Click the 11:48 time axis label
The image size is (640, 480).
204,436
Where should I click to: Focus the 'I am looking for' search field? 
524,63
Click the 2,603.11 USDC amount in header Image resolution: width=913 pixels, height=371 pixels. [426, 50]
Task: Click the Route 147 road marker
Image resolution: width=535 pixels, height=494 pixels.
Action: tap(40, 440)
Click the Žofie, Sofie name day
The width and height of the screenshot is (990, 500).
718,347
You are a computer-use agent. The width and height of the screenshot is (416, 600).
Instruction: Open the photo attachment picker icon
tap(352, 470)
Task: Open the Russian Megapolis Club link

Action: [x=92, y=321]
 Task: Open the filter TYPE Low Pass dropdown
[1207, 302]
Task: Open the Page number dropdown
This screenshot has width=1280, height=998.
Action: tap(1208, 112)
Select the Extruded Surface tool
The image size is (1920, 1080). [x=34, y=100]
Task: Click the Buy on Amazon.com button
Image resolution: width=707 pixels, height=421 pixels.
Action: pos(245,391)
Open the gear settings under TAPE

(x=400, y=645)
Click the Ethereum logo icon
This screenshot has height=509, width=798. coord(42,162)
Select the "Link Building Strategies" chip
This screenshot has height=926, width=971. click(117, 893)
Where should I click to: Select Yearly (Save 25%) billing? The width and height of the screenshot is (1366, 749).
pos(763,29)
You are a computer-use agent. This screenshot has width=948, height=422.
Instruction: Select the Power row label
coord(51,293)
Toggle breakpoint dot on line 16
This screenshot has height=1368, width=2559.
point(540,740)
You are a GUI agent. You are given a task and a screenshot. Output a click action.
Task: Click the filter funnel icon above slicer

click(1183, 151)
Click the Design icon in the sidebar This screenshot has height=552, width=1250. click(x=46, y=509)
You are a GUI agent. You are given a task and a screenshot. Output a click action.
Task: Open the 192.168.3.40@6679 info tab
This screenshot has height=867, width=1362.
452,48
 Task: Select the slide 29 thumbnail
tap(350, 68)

* * * * * * * * *

→ WORK TO DO
Express the lines of the items above as a Markdown table with the columns n and Line, giving each line its row number and leaving out blank lines.

→ SOLUTION
| n | Line |
|---|---|
| 1 | Click the 11:48 time axis label |
| 2 | The image size is (640, 480). |
| 3 | 204,436 |
| 4 | Where should I click to: Focus the 'I am looking for' search field?  |
| 5 | 524,63 |
| 6 | Click the 2,603.11 USDC amount in header Image resolution: width=913 pixels, height=371 pixels. [426, 50] |
| 7 | Task: Click the Route 147 road marker |
| 8 | Image resolution: width=535 pixels, height=494 pixels. |
| 9 | Action: tap(40, 440) |
| 10 | Click the Žofie, Sofie name day |
| 11 | The width and height of the screenshot is (990, 500). |
| 12 | 718,347 |
| 13 | You are a computer-use agent. The width and height of the screenshot is (416, 600). |
| 14 | Instruction: Open the photo attachment picker icon |
| 15 | tap(352, 470) |
| 16 | Task: Open the Russian Megapolis Club link |
| 17 | Action: [x=92, y=321] |
| 18 |  Task: Open the filter TYPE Low Pass dropdown |
| 19 | [1207, 302] |
| 20 | Task: Open the Page number dropdown |
| 21 | This screenshot has width=1280, height=998. |
| 22 | Action: tap(1208, 112) |
| 23 | Select the Extruded Surface tool |
| 24 | The image size is (1920, 1080). [x=34, y=100] |
| 25 | Task: Click the Buy on Amazon.com button |
| 26 | Image resolution: width=707 pixels, height=421 pixels. |
| 27 | Action: pos(245,391) |
| 28 | Open the gear settings under TAPE |
| 29 | (x=400, y=645) |
| 30 | Click the Ethereum logo icon |
| 31 | This screenshot has height=509, width=798. coord(42,162) |
| 32 | Select the "Link Building Strategies" chip |
| 33 | This screenshot has height=926, width=971. click(117, 893) |
| 34 | Where should I click to: Select Yearly (Save 25%) billing? The width and height of the screenshot is (1366, 749). |
| 35 | pos(763,29) |
| 36 | You are a computer-use agent. This screenshot has width=948, height=422. |
| 37 | Instruction: Select the Power row label |
| 38 | coord(51,293) |
| 39 | Toggle breakpoint dot on line 16 |
| 40 | This screenshot has height=1368, width=2559. |
| 41 | point(540,740) |
| 42 | You are a GUI agent. You are given a task and a screenshot. Output a click action. |
| 43 | Task: Click the filter funnel icon above slicer |
| 44 | click(1183, 151) |
| 45 | Click the Design icon in the sidebar This screenshot has height=552, width=1250. click(x=46, y=509) |
| 46 | You are a GUI agent. You are given a task and a screenshot. Output a click action. |
| 47 | Task: Open the 192.168.3.40@6679 info tab |
| 48 | This screenshot has height=867, width=1362. |
| 49 | 452,48 |
| 50 |  Task: Select the slide 29 thumbnail |
| 51 | tap(350, 68) |